One of the most brilliant pairings was probably the fifth course with the dry-aged, smoked squab cooked with plum sauce and sticky rice. The tart flavors of berries Joiseph BFF 2020 Blaufrankisch were a perfect counterpoint to the salted duck, while the fruity notes of berries and plums united in a delicious marriage on the palate.

Steiner’s philosophy on food and wine pairing is quite artistic. “I leave by feeling and by instinct,” he says. “I taste a wine and I know exactly which of our dishes it will go best with.”

Steiner demonstrated this by bringing a second bottle of wine to accompany the Iberico Pork Char Siu course. Although it was magnificent with the original Cabernet Sauvignon Napa Valley Spottswoode 2012, which brought out the savory, salty notes and fine texture of the pork, it took it to a high level with a Weingut Brundlmayer 2018 Gruner Veltliner from Kamptal, Austria. Steiner explained that Austria is the biggest pork consumer of any EU country, and their signature grape variety, Gruner Veltliner, with its complex spicy notes, pairs beautifully with many pork dishes.

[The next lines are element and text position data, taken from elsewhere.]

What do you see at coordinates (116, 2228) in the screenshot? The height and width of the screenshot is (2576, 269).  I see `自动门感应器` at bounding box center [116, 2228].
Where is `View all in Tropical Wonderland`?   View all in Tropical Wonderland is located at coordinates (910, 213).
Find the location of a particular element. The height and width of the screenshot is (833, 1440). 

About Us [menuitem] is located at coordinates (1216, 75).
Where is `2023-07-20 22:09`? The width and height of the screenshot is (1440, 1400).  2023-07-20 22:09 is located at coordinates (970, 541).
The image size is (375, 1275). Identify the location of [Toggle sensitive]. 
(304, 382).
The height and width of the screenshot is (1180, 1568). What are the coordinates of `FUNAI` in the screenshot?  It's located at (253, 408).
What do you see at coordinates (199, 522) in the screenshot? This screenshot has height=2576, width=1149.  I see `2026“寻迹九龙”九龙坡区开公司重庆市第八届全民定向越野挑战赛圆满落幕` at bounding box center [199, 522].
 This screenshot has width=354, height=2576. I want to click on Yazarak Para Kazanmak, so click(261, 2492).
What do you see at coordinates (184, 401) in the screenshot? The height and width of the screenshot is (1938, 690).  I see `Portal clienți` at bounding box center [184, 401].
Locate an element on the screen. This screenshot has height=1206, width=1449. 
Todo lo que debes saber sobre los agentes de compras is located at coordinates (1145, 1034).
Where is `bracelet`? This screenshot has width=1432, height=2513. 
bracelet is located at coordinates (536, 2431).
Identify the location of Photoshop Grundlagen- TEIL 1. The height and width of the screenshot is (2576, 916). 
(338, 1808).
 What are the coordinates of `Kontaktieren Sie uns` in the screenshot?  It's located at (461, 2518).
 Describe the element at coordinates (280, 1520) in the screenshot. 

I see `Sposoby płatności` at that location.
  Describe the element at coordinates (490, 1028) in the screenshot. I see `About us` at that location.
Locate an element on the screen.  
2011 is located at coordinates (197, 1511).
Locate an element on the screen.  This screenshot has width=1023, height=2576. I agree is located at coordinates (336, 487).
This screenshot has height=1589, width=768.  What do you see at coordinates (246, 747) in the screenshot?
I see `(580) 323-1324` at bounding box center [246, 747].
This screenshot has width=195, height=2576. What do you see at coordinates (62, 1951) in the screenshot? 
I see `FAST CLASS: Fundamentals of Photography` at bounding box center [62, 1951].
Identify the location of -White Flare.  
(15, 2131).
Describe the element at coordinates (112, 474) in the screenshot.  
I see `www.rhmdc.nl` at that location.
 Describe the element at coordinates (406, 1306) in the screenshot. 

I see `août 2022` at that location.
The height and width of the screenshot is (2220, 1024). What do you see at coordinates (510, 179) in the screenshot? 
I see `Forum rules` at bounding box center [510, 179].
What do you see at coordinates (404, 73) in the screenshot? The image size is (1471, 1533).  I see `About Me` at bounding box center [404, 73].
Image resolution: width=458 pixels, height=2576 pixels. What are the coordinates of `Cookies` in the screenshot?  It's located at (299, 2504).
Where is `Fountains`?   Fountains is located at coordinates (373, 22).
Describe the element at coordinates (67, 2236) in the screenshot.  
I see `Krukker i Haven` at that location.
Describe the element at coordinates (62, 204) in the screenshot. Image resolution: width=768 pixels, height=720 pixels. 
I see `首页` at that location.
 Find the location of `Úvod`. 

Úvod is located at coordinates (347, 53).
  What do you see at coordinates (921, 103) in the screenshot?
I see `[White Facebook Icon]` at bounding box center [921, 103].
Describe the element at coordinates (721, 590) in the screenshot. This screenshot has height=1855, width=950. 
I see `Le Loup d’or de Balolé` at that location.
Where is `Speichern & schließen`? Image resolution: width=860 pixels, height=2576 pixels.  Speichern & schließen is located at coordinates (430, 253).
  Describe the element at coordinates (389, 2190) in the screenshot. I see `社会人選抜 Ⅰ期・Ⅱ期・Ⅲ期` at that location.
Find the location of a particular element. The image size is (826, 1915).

Two wine collections at Eight Tables Restaurant

Huit Tables actually has two wine collections. The first is evident upon entering the restaurant, as a large display case filled with bottles of rare wine stands on the left side of the lounge. The second collection is hidden in a closed wine cellar at a temperature closer to the kitchen. It includes more recent wines, including most of the wines served in the food/wine pairing.

“The rare wines were mostly my collections going back to the early 80s,” says Chen. “At first, we didn’t have the budget to buy old library wines, so a few collector investors and I helped bring some wines on consignment. From now on, all the wines belong to the restaurant. Some highlights are 47 Cheval Blanc, older vintages like 45 1er Cru Classé and DRC. We also have all the CA Cults. I love CA wines from the 70s which with less alcohol and extraction…guess why Napa won the judging in Paris.

Prices on the wine list range from $50 per 750ml bottle for a Nieport, Rotulo, Dao, Portugal 2015 to $50,000 for the Chateau Cheval Blanc, Saint-Emilion 1947. Other high-priced jewelry includes $28,000 for a Romanée Conti, Grand Cru, Domaine de la Romanée Conti 1969 and $9,500 for Howling Eagle, Napa Valley 2018. There are also 20 wines by the glass, as well as a wide selection of sake, whiskey and tea. The corkage fee is $75 per bottle.

Chen concludes with the wisdom of a chef who has worked over 30 years in the restaurant industry and owns many classic wines. “I like older wines because they’re just more interesting…these wines are alive and tasting history is one of life’s great pleasures.” Close your eyes and have a bite and then a drink, if that makes you smile… you have a good game.

Here is a short video of the entrance to the eight tables aisle and some of the eight courses. Produced by Chelsea Canell for Destination California.

Chelsea Canell presents Eight Tables by George Chen in Destination California!